Capuchins live long lives because of their small size. The oldest known capuchin was over 54 years old, but it was kept in captivity in an ideal environment.
Their population number is currently unavailable. No official or open source provides an estimate.
According to IUCN, these species don’t make it on the official threatened species list. However, they are seen as vulnerable because of deforestation and the pet trade.
Threats and Predators
Their main threat is humans because capuchins are hunted for food or captured and sold for the pet trade.
In addition, white-faced capuchins are known carriers of malaria and microfilaria. It can be deadly for infants and young children. They also face habitat loss from deforestation.
Their natural predators are snakes, mainly tree boas and lanceheads. Other animals that prey on this species include jaguars, ocelots, and harpy eagles. When a group feels threatened, they will flee or mob the predator.
Panamanian white-faced capuchins play an essential role in their ecosystem. They help the forest regenerate by dispersing seeds and pollen. Another way they help the trees is by eating certain insects regarded as pests. In return, the trees can regenerate more branches and make more fruit.
White-Headed Capuchin Facts
Victorians used capuchin monkeys as organ grinders. They performed tricks to attract attention and went around to spectators to collect money.

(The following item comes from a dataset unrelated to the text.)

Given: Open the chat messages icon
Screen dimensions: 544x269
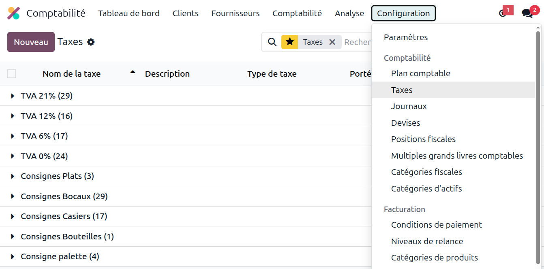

Some female capuchins will throw rocks at males to initiate intercourse. Scientists believe one female was the trendsetter, and the rest copied.
Capuchin monkeys are very fast. They can run up to 35 miles (56 km) per hour.
Capuchin monkeys like to rub themselves with onions. Scientists aren’t sure why but they believe the behavior is medicinal.
You May Also Like: Proboscis Monkey: All About These Long-Nosed Primates
Can you have a Panamanian white-faced capuchin as a pet?
The Panamanian white-faced capuchin is a wild animal and should not be kept as a pet. They carry diseases, and their behavior is unpredictable, so it’s hard to train them.
How much is a Panamanian white-faced capuchin?
Bought from reputable breeders, this New World monkey can cost ＄5,000 to ＄7,000.
Do capuchin monkeys throw poop?
Capuchin monkeys often throw poop when angry or bored.
What is the easiest monkey to take care of?
All monkeys are challenging to take care of. They aren’t docile as cats and dogs and require plenty of space, a diverse diet full of nutrients, and an absurd amount of attention.
Are capuchin monkeys strong?
Capuchin monkeys are powerful compared to their weight. However, they are also smart enough to use their strength and agility to open drawers and doors.